Sorry if I missed your reply George.
The people have already lost most of their worth with this economy. The banking sector was and still is bankrupt in Greece, BECAUSE the current economy. I understand that you don't want to use the nuclear option. But by having a internal demand oriented economy you can't make it grow with exporter oriented strategies. The same kind of nonsense was done for the USSR. They were told to liberalize and so they did. Ask yourself, why China didn't liberalize until 2001?
Now back to Greece. If you keep the current strategy, the repayment crisies will be only systemic. IE every 3, 6, 9, 12 months you will have such drama with a carousel of parties, zero growth, and even less repayments. What needs to be done, is help Greece with its most prosperous sectors, light transformation industry, Shipping and Tourism. But that would also mean recognizing that the Troïka and Eurogroup done Fucked UP. And that's the rub. The Eurogroup DOES. NOT. WANT. THAT. Because it has been doubed an "experts" group. And "experts" that fuck up that bad is something out of Lysenko's fiasco in the USSR, albeit Lysenko did actually manage to instill the basics of an Ecosystem to the Soviet agriculture (something the Europeans would only practice in the late 60's).

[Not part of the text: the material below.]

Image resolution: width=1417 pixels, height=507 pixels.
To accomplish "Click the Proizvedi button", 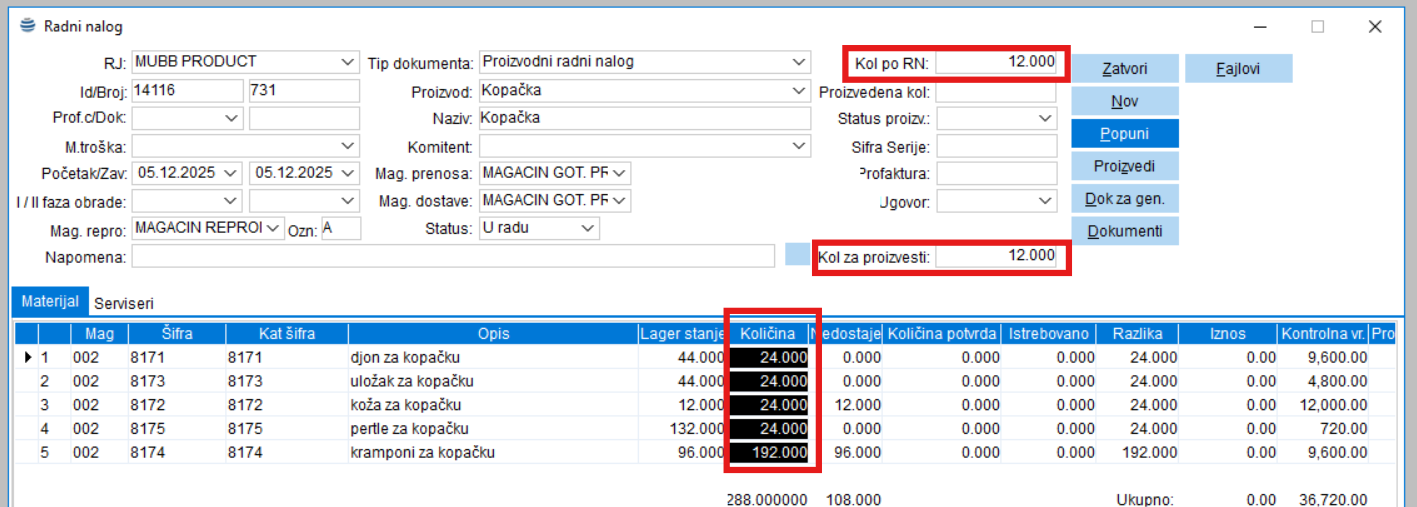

Beyond that, having Greece "default" would also touch the base rate for the Euro. IE the borrowing cost for the EuroZone will go up, which would be a disaster for the German state among others. If the base rate gets higher, the borrowing gets costlier. IE the EFSF cost at the market is actually sup 0% yearly (like -0.0017%). If it gets up like up to 0.5% that would cost billions to the people that borrow through the new mechanism. Think about it. You think the EuroZone members and the rest of the EU would like to lose billions in repayment just for a haircut? Nope, they would make one of their suffer because the current cost is ZERO.
You think this is about economy? Nope my friend, this is about finance and long accounts. Greece is just a nice pretext. Personally, I'd have Greece start working more with the local market (the Balkans and Turkey) instead of Western White Elephants, and yes that means a Greexit and a devaluation. Painful? Sure, but at least you'd see light. Now you'll only be able to expect an less elaborate version of Plato's Cave coupled with Sisiphus. The more you'll suffer to pay back the more you will be forced to borrow. Catch 22 on steroids.
But the Germans do not want a Grexit, they're only fucking around with the other Europeans. The "surplus" states only want the others to quack in their boots. It's just an ideological coup doubled with a technocratic lie. But hey...feel free to not belive me.